REQUIRED WORK:
Exactly and in full, give the records again.

PROVIDED RECORDS:

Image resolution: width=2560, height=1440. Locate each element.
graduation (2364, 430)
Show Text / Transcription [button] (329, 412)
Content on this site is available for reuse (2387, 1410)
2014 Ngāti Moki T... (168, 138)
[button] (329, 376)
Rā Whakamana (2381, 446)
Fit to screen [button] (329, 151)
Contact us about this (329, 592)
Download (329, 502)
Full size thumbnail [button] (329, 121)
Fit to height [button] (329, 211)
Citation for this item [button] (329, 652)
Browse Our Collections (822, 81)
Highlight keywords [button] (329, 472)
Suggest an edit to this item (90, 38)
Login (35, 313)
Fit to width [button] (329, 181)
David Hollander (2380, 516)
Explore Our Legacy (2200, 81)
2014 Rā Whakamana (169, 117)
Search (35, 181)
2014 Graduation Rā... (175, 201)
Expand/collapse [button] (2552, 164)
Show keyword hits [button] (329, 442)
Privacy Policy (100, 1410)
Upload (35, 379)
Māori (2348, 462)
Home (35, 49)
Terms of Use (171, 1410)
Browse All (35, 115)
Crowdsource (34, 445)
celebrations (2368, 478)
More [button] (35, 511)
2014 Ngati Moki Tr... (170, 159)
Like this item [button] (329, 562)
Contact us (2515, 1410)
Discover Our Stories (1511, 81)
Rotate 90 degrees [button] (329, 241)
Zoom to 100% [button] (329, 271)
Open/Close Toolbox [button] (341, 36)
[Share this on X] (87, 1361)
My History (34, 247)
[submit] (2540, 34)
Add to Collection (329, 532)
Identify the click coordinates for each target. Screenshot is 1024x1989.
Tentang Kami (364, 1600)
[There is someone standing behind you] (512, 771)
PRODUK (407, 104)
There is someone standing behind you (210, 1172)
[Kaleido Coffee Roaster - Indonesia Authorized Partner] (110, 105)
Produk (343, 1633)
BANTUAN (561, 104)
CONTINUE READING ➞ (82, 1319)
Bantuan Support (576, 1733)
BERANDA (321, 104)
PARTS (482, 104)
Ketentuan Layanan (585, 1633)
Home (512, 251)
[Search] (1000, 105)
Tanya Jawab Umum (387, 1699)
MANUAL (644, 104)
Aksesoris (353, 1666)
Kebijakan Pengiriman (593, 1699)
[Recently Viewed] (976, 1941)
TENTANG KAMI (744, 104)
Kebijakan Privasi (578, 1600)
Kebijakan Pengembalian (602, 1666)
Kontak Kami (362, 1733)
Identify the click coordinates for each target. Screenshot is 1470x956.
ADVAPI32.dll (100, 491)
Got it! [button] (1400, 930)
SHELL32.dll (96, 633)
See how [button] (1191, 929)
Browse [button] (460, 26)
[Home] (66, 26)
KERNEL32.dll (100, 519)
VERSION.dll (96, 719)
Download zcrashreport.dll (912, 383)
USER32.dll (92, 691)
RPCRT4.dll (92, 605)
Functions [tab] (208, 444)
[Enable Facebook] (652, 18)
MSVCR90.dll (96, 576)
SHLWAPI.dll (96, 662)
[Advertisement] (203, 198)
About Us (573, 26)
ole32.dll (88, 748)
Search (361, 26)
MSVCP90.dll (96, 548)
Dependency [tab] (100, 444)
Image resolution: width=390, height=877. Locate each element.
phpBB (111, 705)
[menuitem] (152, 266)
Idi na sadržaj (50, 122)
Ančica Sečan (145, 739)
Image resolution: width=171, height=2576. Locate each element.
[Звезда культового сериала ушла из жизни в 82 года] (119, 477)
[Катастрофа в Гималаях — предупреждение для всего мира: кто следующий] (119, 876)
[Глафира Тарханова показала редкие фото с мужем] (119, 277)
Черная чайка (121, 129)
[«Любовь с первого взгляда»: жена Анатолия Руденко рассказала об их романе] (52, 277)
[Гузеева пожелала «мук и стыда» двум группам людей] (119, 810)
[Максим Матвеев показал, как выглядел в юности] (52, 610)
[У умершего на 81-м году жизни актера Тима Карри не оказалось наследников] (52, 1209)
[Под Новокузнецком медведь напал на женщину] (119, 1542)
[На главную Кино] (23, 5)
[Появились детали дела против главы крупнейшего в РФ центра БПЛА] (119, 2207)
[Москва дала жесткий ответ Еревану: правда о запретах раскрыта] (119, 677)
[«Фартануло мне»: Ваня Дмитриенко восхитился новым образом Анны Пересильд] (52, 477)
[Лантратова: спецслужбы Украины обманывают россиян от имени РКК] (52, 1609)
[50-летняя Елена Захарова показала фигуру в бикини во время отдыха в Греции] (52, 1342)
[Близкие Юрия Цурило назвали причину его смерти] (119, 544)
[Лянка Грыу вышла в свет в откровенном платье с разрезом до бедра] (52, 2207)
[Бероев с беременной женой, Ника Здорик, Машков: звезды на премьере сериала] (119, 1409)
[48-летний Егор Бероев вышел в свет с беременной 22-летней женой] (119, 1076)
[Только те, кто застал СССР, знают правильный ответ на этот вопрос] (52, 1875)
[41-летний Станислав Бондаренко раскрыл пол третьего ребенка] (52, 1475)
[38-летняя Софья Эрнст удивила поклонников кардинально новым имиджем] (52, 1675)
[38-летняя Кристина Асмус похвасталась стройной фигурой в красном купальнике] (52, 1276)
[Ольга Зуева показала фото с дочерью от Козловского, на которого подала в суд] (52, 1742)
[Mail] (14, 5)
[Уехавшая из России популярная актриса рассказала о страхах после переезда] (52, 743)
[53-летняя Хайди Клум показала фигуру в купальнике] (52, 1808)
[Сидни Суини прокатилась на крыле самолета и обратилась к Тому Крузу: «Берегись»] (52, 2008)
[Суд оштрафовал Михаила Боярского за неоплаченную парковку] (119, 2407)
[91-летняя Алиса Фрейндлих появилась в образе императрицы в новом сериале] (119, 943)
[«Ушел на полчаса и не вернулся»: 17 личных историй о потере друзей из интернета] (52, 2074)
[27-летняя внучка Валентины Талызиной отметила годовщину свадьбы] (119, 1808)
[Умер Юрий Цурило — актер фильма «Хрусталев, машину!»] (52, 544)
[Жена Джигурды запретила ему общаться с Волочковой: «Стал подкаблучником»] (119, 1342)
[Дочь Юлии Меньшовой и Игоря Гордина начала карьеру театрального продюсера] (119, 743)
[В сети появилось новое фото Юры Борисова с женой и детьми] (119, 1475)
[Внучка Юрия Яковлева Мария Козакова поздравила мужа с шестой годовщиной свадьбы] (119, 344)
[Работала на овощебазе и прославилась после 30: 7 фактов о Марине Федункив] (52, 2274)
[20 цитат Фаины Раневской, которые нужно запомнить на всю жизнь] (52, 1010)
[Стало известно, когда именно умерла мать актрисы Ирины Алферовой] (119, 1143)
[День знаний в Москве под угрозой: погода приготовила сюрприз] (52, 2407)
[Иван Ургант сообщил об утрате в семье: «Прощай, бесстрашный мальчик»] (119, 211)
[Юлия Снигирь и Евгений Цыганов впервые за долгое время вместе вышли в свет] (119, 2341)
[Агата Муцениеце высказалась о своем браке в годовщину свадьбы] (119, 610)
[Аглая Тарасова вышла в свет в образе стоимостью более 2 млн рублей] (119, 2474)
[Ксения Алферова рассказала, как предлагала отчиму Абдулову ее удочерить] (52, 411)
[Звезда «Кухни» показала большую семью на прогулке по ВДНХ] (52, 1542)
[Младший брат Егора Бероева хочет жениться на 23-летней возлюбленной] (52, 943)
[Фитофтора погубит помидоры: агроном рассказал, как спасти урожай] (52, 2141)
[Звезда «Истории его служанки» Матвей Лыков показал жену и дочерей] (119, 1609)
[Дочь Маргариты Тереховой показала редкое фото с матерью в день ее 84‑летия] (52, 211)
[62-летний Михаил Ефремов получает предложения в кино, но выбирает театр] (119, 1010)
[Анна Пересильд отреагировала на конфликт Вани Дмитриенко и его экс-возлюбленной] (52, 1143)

TASK OUTPUT:
Image resolution: width=2560, height=1440. Locate each element.
graduation (2364, 430)
Show Text / Transcription [button] (329, 412)
Content on this site is available for reuse (2387, 1410)
2014 Ngāti Moki T... (168, 138)
[button] (329, 376)
Rā Whakamana (2381, 446)
Fit to screen [button] (329, 151)
Contact us about this (329, 592)
Download (329, 502)
Full size thumbnail [button] (329, 121)
Fit to height [button] (329, 211)
Citation for this item [button] (329, 652)
Browse Our Collections (822, 81)
Highlight keywords [button] (329, 472)
Suggest an edit to this item (90, 38)
Login (35, 313)
Fit to width [button] (329, 181)
David Hollander (2380, 516)
Explore Our Legacy (2200, 81)
2014 Rā Whakamana (169, 117)
Search (35, 181)
2014 Graduation Rā... (175, 201)
Expand/collapse [button] (2552, 164)
Show keyword hits [button] (329, 442)
Privacy Policy (100, 1410)
Upload (35, 379)
Māori (2348, 462)
Home (35, 49)
Terms of Use (171, 1410)
Browse All (35, 115)
Crowdsource (34, 445)
celebrations (2368, 478)
More [button] (35, 511)
2014 Ngati Moki Tr... (170, 159)
Like this item [button] (329, 562)
Contact us (2515, 1410)
Discover Our Stories (1511, 81)
Rotate 90 degrees [button] (329, 241)
Zoom to 100% [button] (329, 271)
Open/Close Toolbox [button] (341, 36)
[Share this on X] (87, 1361)
My History (34, 247)
[submit] (2540, 34)
Add to Collection (329, 532)
Identify the click coordinates for each target. Screenshot is 1024x1989.
Tentang Kami (364, 1600)
[There is someone standing behind you] (512, 771)
PRODUK (407, 104)
There is someone standing behind you (210, 1172)
[Kaleido Coffee Roaster - Indonesia Authorized Partner] (110, 105)
Produk (343, 1633)
BANTUAN (561, 104)
CONTINUE READING ➞ (82, 1319)
Bantuan Support (576, 1733)
BERANDA (321, 104)
PARTS (482, 104)
Ketentuan Layanan (585, 1633)
Home (512, 251)
[Search] (1000, 105)
Tanya Jawab Umum (387, 1699)
MANUAL (644, 104)
Aksesoris (353, 1666)
Kebijakan Pengiriman (593, 1699)
[Recently Viewed] (976, 1941)
TENTANG KAMI (744, 104)
Kebijakan Privasi (578, 1600)
Kebijakan Pengembalian (602, 1666)
Kontak Kami (362, 1733)
Identify the click coordinates for each target. Screenshot is 1470x956.
ADVAPI32.dll (100, 491)
Got it! [button] (1400, 930)
SHELL32.dll (96, 633)
See how [button] (1191, 929)
Browse [button] (460, 26)
[Home] (66, 26)
KERNEL32.dll (100, 519)
VERSION.dll (96, 719)
Download zcrashreport.dll (912, 383)
USER32.dll (92, 691)
RPCRT4.dll (92, 605)
Functions [tab] (208, 444)
[Enable Facebook] (652, 18)
MSVCR90.dll (96, 576)
SHLWAPI.dll (96, 662)
[Advertisement] (203, 198)
About Us (573, 26)
ole32.dll (88, 748)
Search (361, 26)
MSVCP90.dll (96, 548)
Dependency [tab] (100, 444)
Image resolution: width=390, height=877. Locate each element.
phpBB (111, 705)
[menuitem] (152, 266)
Idi na sadržaj (50, 122)
Ančica Sečan (145, 739)
Image resolution: width=171, height=2576. Locate each element.
[Звезда культового сериала ушла из жизни в 82 года] (119, 477)
[Катастрофа в Гималаях — предупреждение для всего мира: кто следующий] (119, 876)
[Глафира Тарханова показала редкие фото с мужем] (119, 277)
Черная чайка (121, 129)
[«Любовь с первого взгляда»: жена Анатолия Руденко рассказала об их романе] (52, 277)
[Гузеева пожелала «мук и стыда» двум группам людей] (119, 810)
[Максим Матвеев показал, как выглядел в юности] (52, 610)
[У умершего на 81-м году жизни актера Тима Карри не оказалось наследников] (52, 1209)
[Под Новокузнецком медведь напал на женщину] (119, 1542)
[На главную Кино] (23, 5)
[Появились детали дела против главы крупнейшего в РФ центра БПЛА] (119, 2207)
[Москва дала жесткий ответ Еревану: правда о запретах раскрыта] (119, 677)
[«Фартануло мне»: Ваня Дмитриенко восхитился новым образом Анны Пересильд] (52, 477)
[Лантратова: спецслужбы Украины обманывают россиян от имени РКК] (52, 1609)
[50-летняя Елена Захарова показала фигуру в бикини во время отдыха в Греции] (52, 1342)
[Близкие Юрия Цурило назвали причину его смерти] (119, 544)
[Лянка Грыу вышла в свет в откровенном платье с разрезом до бедра] (52, 2207)
[Бероев с беременной женой, Ника Здорик, Машков: звезды на премьере сериала] (119, 1409)
[48-летний Егор Бероев вышел в свет с беременной 22-летней женой] (119, 1076)
[Только те, кто застал СССР, знают правильный ответ на этот вопрос] (52, 1875)
[41-летний Станислав Бондаренко раскрыл пол третьего ребенка] (52, 1475)
[38-летняя Софья Эрнст удивила поклонников кардинально новым имиджем] (52, 1675)
[38-летняя Кристина Асмус похвасталась стройной фигурой в красном купальнике] (52, 1276)
[Ольга Зуева показала фото с дочерью от Козловского, на которого подала в суд] (52, 1742)
[Mail] (14, 5)
[Уехавшая из России популярная актриса рассказала о страхах после переезда] (52, 743)
[53-летняя Хайди Клум показала фигуру в купальнике] (52, 1808)
[Сидни Суини прокатилась на крыле самолета и обратилась к Тому Крузу: «Берегись»] (52, 2008)
[Суд оштрафовал Михаила Боярского за неоплаченную парковку] (119, 2407)
[91-летняя Алиса Фрейндлих появилась в образе императрицы в новом сериале] (119, 943)
[«Ушел на полчаса и не вернулся»: 17 личных историй о потере друзей из интернета] (52, 2074)
[27-летняя внучка Валентины Талызиной отметила годовщину свадьбы] (119, 1808)
[Умер Юрий Цурило — актер фильма «Хрусталев, машину!»] (52, 544)
[Жена Джигурды запретила ему общаться с Волочковой: «Стал подкаблучником»] (119, 1342)
[Дочь Юлии Меньшовой и Игоря Гордина начала карьеру театрального продюсера] (119, 743)
[В сети появилось новое фото Юры Борисова с женой и детьми] (119, 1475)
[Внучка Юрия Яковлева Мария Козакова поздравила мужа с шестой годовщиной свадьбы] (119, 344)
[Работала на овощебазе и прославилась после 30: 7 фактов о Марине Федункив] (52, 2274)
[20 цитат Фаины Раневской, которые нужно запомнить на всю жизнь] (52, 1010)
[Стало известно, когда именно умерла мать актрисы Ирины Алферовой] (119, 1143)
[День знаний в Москве под угрозой: погода приготовила сюрприз] (52, 2407)
[Иван Ургант сообщил об утрате в семье: «Прощай, бесстрашный мальчик»] (119, 211)
[Юлия Снигирь и Евгений Цыганов впервые за долгое время вместе вышли в свет] (119, 2341)
[Агата Муцениеце высказалась о своем браке в годовщину свадьбы] (119, 610)
[Аглая Тарасова вышла в свет в образе стоимостью более 2 млн рублей] (119, 2474)
[Ксения Алферова рассказала, как предлагала отчиму Абдулову ее удочерить] (52, 411)
[Звезда «Кухни» показала большую семью на прогулке по ВДНХ] (52, 1542)
[Младший брат Егора Бероева хочет жениться на 23-летней возлюбленной] (52, 943)
[Фитофтора погубит помидоры: агроном рассказал, как спасти урожай] (52, 2141)
[Звезда «Истории его служанки» Матвей Лыков показал жену и дочерей] (119, 1609)
[Дочь Маргариты Тереховой показала редкое фото с матерью в день ее 84‑летия] (52, 211)
[62-летний Михаил Ефремов получает предложения в кино, но выбирает театр] (119, 1010)
[Анна Пересильд отреагировала на конфликт Вани Дмитриенко и его экс-возлюбленной] (52, 1143)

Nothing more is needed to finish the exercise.